Current cutting-edge methods utilise artificial intelligence to automatically track parts of the body as they move.
However, training these models is still time-intensive and limited by the need for researchers to manually mark each body part hundreds to thousands of times.
Now, Associate Professor Eiman Azim and the team have created GlowTrack, a non-invasive movement-tracking method that uses fluorescent dye markers to train artificial intelligence.
GlowTrack is robust, time-efficient, and high definition – capable of tracking a single digit on a mouse's paw or hundreds of landmarks on a human hand.
The technique, published in Nature Communications on 26 September 2023, has applications spanning from biology to robotics to medicine and beyond.
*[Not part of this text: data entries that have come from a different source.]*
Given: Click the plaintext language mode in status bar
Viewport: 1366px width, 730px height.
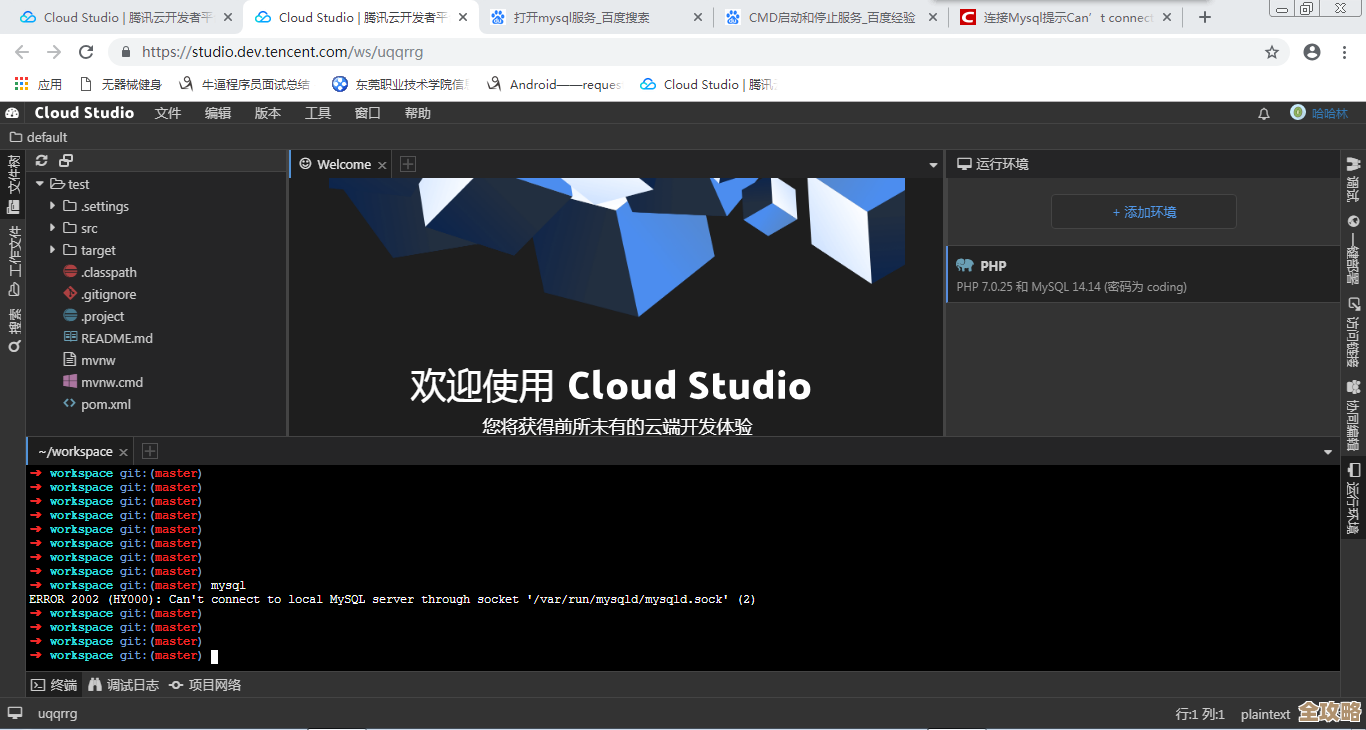Looking at the screenshot, I should pyautogui.click(x=1265, y=713).
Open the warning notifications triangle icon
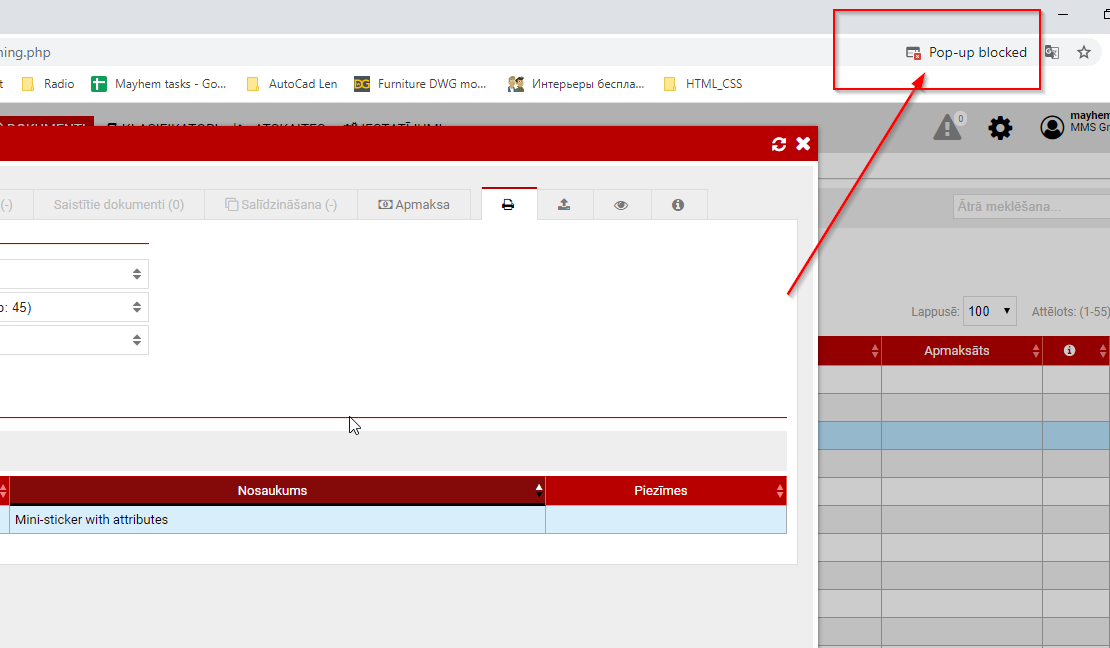Viewport: 1110px width, 648px height. (x=947, y=127)
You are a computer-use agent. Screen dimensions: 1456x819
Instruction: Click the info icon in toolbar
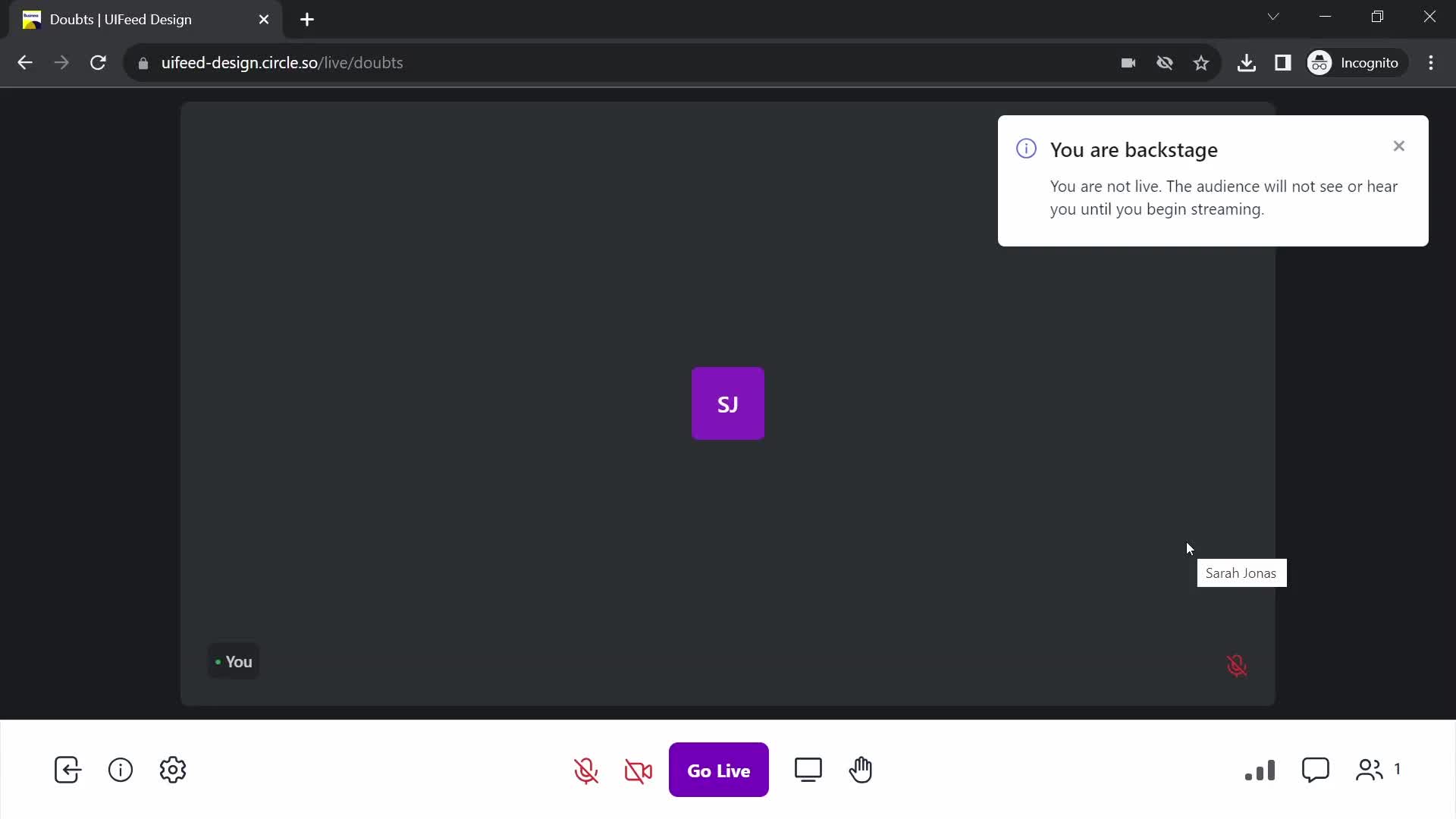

"Over the last several years, there has been a revolution in tracking behaviour as powerful artificial intelligence tools have been brought into the laboratory," says Azim, senior author and holder of the William Scandling Developmental Chair.
"Our approach makes these tools more versatile, improving the ways we capture diverse movements in the laboratory.
“Better quantification of movement gives us better insight into how the brain controls behaviour and could aid in the study of movement disorders like amyotrophic lateral sclerosis (ALS) and Parkinson's disease."
Current methods to capture animal movement often require researchers to manually and repeatedly mark body parts on a computer screen – a time-consuming process subject to human error and time constraints.
Human annotation means that these methods can usually only be used in a narrow testing environment, since artificial intelligence models are specialised to the limited amount of training data they receive.
For example, if the light, orientation of the animal's body, camera angle, or any number of other factors were to change, the model would no longer recognise the tracked body part.
To address these limitations, the researchers used fluorescent dye to label parts of the animal or human body.
With these "invisible" fluorescent dye markers, an enormous amount of visually diverse data can be created quickly and fed into the artificial intelligence models without the need for human annotation.
Once fed this robust data, these models can be used to track movements across a much more diverse set of environments and at a resolution that would be far more difficult to achieve with manual human labelling.
This opens the door for easier comparison of movement data between studies, as different laboratories can use the same models to track body movement across a variety of situations.
"Fluorescent dye markers were the perfect solution," says first author Daniel Butler, a Salk bioinformatics analyst. Like the invisible ink on a dollar bill that lights up only when you want it to, our fluorescent dye markers can be turned on and off in the blink of an eye, allowing us to generate a massive amount of training data."
In the future, the team is excited to support diverse applications of GlowTrack and pair its capabilities with other tracking tools that reconstruct movements in three dimensions, and with analysis approaches that can probe these vast movement datasets for patterns.
"Our approach can benefit a host of fields that need more sensitive, reliable, and comprehensive tools to capture and quantify movement," says Azim.
"I am eager to see how other scientists and non-scientists adopt these methods, and what unique, unforeseen applications might arise."